BMW released its new M series of cars, the M3 sedan, and M4 coupe. The new cars will go head-to-head with the likes of the Mercedes-AMG C63 and Audi Rs5 when they hit the roads later this year. Both cars sport an angular new aesthetic and a controversial gigantic kidney grille up front and the standard version of the cars come with a manual transmission.
And while neither vehicle has received a particularly profound upgrade, what’s new and the proven elements that have been left alone especially the option of 500 horses or manual transmission—are more than enough to make both extraordinary.
Adding to this, are the cars’ widened bodies, both of which feature sharper lines, added aerodynamic elements, and a more prominent rear diffuser than the 3 or 4 Series.
The standard M3 and M4 feature an upgraded S58 twin-turbocharged 3.0-liter inline-six capable of producing 473 horsepower and 406 lb-ft of torque. Meanwhile, the step-up M3 and M4 Competition feature a specially tuned version of that engine that can output 503 horses and 479 lb-ft of twist.
BMW has kept its promise and made both the M3 and M4 available with a six-speed manual transmission. But this is only available on the standard model, as the Competition version is only available with an eight-speed M Steptronic automatic transmission with Drive Logic and three shift modes.
The Auto company claims the standard M3 and M4 can rocket from zero to 62 mph in 4.2 seconds, while the Competition model can do the same in just 3.9 seconds.
It also has a quiet button which many claim to be a loud button. In the cars, there are two settings for the engine sound. They vary both actual exhaust sound – by opening or closing flaps in the system at certain revs and throttle openings – but the louder setting augments it through the speakers. The engineers say most drivers will keep it loud. But select ‘quiet’ for early-morning starts or long trips.
The cylinder head also sports 3D printing. The M3 and M4 can be equipped with all the driver assistance of any other 3 or 4. That includes the little-known reversing assistant.
When you go into Reverse, you’re given the option to have the car’s steering take over and trace the exact same path in reverse as your last 50 meters going forward. So if you’ve driven a tricky course between walls and obstacles into a parking space, you know the car will get you out again. Provided the obstacles haven’t moved. Pedals remain your responsibility in all this.
Hagen Franke, head of product management for the cars, confirmed that a convertible is on the way. BMW has also upgraded the M3 and M4 chassis to handle all that extra power. Both models also include an upgraded power steering system and an all-wheel-drive that will allow you to switch off the front axle should you want to have some fun.
The standard M3 and M4 also ride on forged wheels, 18-inch in front, 19-inch in back, while the Competition model’s wheels get a slight size boost to 19 and 20 inches respectively. There’s also an optional M Drive Professional package that includes a traction control system with 10 settings, a Drift Analyzer, and a lap timer.

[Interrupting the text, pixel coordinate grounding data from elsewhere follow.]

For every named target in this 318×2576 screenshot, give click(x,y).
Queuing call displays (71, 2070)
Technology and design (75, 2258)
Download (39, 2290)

The cars feature extensive bracing among the shock towers and subframes. Stiffer M suspension with different damping settings is standard. Standard brakes for both model types are 15-inch rotors with 6-piston calipers at the front and 14.6-inch rotors at the rear with single-piston calipers. Available as an option are carbon-ceramic brakes with larger 15.75-inch rotors at the front and 15-inch ones at the back.
The interior of the M3 and M4 is pretty much like that of the 3 Series and 4 Series. No wood trim is available; only aluminum or carbon fiber. A 12.3-inch instrument display and 10.25-inch infotainment screen are standard equipment, as are sportier seats. BMW does offer a new set of optional carbon fiber power seats, which together will save an extra 21 pounds. They also have cutouts for racing harnesses. Some bold interior colors are available, too, such as Kyalami Orange in the M3, and Yas Marina Blue in the M4.
The M3 starts at $70,895, the M4 at $72,795. But a whole gaggle of options, like the $2,900 Competition package, can easily send the final price upward. The standard versions of both cars will go on sale next March, with the Competition models to follow in the summer.